O chanceler russo Sergei Lavrov disse nesta sexta-feira que a Grã-Bretanha usa o assassinato do ex-espião Alexander Litvinenko para fazer uma campanha política contra a Rússia. Lavrov comentou que a atitude dos britânicos abala as relações diplomáticas entre os dois países.
"Tal efeito está sendo sentido, porque vemos tentativas do lado britânico de usar o caso criminal para construir algum tipo de campanha política", observou Lavrov.
"Somos contra isso. É assunto das agências de cumprimento da lei", completou.
A Grã-Bretanha negou a acusação russa, e garantiu que não tem intenção de abalar as relações diplomáticas, mas admitiu que o caso é um assunto criminal muito sério, que colocou sob risco centenas de cidadãos britânicos e visitantes.
Litvinenko, ex-agente do Serviço Federal de Segurança da Rússia que havia assumido a cidadania britânica, morreu no ano passado em um hospital de Londres, depois de ser envenenado com o isótopo radiativo polônio-210.

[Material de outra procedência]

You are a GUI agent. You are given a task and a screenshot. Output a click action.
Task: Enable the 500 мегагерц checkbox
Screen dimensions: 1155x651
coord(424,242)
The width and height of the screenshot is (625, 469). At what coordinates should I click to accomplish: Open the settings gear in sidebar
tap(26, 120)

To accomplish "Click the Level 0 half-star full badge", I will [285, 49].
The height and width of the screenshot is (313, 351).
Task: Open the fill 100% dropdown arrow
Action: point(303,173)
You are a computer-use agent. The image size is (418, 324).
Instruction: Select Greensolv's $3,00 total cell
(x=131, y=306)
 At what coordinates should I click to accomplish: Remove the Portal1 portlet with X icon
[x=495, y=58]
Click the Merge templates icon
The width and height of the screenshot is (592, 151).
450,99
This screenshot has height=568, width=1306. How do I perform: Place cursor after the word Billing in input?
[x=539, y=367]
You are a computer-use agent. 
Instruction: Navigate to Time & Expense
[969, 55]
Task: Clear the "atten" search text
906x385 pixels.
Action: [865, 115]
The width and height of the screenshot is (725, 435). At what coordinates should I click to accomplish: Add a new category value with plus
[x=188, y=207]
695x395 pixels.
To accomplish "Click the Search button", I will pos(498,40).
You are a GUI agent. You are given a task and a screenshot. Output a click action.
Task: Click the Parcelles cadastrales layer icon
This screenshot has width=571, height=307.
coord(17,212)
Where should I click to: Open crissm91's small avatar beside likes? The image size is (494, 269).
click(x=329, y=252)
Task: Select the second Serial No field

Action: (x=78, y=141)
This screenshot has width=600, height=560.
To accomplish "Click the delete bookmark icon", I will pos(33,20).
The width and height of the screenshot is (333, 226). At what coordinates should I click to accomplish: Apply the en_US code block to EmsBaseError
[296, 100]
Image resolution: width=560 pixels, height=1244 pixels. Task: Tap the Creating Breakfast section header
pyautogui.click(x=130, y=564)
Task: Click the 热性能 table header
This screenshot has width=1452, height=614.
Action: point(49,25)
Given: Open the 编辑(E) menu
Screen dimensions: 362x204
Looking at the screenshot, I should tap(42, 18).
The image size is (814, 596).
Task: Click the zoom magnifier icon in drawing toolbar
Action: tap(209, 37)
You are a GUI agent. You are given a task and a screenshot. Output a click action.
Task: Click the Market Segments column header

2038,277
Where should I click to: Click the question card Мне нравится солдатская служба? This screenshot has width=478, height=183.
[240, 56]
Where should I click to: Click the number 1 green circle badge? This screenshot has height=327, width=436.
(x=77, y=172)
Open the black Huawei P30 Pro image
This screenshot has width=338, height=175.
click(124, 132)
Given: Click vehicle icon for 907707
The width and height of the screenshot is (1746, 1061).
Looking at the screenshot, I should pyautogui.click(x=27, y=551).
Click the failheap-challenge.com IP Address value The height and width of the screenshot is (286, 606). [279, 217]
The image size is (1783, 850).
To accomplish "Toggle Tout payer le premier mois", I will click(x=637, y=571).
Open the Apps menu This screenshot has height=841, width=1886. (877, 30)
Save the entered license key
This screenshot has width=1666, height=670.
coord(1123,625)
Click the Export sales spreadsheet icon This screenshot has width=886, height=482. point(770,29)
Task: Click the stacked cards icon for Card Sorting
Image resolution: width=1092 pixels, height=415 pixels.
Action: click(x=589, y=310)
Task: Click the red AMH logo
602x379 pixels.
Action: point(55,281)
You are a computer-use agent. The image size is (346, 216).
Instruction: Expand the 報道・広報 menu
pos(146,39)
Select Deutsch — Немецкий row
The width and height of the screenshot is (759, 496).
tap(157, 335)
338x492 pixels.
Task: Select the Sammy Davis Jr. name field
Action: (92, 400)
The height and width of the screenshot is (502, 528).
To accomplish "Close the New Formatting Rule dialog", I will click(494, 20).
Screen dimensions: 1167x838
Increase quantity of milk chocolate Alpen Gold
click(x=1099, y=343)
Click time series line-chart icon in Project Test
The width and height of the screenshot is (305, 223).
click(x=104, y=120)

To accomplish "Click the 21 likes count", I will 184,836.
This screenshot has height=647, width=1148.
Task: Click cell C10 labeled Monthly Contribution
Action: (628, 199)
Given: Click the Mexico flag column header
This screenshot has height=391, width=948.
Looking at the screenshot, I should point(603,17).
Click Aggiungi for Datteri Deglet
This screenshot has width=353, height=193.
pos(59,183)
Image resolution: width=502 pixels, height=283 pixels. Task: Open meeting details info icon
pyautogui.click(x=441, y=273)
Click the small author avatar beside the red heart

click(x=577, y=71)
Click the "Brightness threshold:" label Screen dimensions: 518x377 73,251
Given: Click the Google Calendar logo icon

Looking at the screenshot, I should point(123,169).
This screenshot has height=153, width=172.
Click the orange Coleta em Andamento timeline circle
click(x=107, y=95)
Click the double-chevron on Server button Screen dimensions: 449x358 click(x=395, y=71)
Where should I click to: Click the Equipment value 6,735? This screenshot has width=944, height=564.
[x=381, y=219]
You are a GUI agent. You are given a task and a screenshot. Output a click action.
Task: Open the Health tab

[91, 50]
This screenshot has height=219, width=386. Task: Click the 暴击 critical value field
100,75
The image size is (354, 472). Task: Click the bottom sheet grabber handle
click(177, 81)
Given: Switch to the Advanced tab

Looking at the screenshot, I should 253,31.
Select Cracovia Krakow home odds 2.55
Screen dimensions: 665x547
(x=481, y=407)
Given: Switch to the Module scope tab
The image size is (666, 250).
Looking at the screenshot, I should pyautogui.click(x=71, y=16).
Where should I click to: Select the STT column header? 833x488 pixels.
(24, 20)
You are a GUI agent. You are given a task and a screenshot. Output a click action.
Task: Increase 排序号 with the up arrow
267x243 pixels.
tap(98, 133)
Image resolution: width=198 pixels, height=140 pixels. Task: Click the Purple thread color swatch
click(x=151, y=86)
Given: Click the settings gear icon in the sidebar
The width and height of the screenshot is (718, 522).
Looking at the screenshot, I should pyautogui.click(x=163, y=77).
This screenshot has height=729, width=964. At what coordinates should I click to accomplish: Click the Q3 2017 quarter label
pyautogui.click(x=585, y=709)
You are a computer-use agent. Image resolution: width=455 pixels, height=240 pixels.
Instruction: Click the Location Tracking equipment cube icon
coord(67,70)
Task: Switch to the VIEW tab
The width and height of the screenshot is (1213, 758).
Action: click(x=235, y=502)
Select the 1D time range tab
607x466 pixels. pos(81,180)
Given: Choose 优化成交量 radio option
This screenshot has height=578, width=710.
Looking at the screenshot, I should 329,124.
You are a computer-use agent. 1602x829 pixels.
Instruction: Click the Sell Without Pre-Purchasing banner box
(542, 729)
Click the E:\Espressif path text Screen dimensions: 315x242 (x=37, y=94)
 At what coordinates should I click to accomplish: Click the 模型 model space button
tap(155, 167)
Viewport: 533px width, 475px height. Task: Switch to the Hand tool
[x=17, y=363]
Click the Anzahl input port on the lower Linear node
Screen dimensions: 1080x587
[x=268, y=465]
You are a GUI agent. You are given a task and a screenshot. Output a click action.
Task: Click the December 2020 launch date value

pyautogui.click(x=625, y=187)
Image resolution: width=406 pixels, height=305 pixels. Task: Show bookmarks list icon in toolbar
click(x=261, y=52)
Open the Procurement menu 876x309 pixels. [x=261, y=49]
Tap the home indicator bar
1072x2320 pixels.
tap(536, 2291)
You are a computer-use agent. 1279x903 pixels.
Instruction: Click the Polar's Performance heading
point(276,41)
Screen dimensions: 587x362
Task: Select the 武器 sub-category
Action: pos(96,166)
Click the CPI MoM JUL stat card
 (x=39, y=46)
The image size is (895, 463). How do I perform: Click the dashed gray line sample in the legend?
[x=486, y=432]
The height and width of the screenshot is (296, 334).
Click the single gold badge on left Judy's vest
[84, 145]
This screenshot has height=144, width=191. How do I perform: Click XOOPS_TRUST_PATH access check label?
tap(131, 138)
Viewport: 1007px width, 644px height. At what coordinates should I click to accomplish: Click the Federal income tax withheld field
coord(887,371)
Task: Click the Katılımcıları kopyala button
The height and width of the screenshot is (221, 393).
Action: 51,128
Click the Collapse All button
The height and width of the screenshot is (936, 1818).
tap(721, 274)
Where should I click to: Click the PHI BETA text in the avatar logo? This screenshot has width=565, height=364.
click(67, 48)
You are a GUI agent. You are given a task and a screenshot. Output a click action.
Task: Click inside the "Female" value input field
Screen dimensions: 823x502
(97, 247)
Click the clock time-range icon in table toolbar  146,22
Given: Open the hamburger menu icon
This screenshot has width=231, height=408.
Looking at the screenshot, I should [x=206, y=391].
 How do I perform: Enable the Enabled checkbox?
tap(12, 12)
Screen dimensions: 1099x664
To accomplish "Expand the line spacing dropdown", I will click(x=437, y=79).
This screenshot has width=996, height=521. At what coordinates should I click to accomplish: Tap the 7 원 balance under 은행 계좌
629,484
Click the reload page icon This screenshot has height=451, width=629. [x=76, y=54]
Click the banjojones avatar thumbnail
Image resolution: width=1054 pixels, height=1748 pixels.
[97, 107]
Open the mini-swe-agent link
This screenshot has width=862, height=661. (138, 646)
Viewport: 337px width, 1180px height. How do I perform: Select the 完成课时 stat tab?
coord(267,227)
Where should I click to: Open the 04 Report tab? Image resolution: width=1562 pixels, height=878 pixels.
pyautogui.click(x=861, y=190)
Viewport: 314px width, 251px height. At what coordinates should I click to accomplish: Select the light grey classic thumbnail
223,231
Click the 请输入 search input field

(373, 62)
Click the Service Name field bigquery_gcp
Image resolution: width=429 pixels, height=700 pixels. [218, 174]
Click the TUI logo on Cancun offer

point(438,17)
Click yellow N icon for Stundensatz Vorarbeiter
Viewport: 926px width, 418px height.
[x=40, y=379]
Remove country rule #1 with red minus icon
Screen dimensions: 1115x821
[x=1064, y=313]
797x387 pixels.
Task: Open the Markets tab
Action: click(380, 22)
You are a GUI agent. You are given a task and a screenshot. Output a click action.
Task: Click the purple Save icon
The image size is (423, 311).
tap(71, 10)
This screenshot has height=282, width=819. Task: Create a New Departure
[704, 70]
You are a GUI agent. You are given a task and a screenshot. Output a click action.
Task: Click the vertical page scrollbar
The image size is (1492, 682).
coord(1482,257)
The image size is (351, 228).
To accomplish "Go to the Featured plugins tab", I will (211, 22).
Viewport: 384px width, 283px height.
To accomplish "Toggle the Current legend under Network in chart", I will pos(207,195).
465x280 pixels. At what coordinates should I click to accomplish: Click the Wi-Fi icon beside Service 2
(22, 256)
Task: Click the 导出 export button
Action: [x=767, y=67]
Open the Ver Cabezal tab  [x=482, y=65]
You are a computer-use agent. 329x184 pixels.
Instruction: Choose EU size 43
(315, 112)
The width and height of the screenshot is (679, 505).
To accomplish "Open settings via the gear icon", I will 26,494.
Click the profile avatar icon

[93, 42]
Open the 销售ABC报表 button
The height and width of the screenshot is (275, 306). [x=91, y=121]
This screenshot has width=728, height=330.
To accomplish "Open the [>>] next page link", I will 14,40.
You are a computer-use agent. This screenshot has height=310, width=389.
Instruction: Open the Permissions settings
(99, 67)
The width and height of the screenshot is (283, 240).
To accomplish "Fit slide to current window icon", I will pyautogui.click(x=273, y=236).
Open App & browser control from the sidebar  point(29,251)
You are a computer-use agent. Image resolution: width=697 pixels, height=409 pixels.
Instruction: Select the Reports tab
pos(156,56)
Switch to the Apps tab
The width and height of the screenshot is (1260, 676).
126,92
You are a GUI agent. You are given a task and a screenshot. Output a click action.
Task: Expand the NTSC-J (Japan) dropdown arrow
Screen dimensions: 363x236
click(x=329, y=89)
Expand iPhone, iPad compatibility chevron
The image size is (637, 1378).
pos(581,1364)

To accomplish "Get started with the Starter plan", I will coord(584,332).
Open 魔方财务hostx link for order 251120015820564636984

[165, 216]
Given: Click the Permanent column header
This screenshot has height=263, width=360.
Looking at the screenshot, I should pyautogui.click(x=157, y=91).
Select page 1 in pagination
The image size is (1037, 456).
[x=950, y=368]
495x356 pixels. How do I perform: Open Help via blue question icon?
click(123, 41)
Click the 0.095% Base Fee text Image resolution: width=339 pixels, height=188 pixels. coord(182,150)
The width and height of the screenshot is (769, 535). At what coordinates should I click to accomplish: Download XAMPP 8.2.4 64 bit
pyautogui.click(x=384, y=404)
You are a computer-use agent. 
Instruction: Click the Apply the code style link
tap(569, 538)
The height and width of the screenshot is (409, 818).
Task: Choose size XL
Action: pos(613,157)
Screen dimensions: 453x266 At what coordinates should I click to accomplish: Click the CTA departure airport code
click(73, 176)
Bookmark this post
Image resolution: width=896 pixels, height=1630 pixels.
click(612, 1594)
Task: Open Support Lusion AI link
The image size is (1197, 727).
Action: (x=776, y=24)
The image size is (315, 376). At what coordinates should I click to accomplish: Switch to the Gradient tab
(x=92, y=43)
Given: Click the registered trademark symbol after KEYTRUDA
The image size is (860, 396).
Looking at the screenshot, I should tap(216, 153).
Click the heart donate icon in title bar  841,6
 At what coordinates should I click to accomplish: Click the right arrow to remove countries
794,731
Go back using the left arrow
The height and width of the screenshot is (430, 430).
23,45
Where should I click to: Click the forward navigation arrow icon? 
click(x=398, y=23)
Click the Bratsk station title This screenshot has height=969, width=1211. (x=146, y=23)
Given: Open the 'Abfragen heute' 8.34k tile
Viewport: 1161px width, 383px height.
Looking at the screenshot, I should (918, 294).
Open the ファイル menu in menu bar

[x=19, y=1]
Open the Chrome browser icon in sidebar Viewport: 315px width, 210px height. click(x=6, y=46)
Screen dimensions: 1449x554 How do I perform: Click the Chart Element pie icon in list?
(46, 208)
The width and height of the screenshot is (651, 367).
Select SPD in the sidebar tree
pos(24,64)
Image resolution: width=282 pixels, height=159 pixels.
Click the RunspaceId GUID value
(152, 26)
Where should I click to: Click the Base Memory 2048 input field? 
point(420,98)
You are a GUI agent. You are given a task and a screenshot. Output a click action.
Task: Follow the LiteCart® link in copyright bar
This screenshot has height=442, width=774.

Promotores britânicos indicaram Andrei Lugovoy, contato empresarial de Litvinenko, como principal suspeito, pedindo formalmente à Rússia que o extradite. Moscou rejeitou, dizendo que não pode extraditar seus próprios cidadãos.
Litvinenko disse em uma carta escrita no leito de morte e posteriormente divulgada por amigos que supostamente o Kremlin estava por trás de sua morte. Lugovoy, que se diz inocente, afirmou na quinta-feira que o serviço britânico de inteligência está envolvido no homicídio.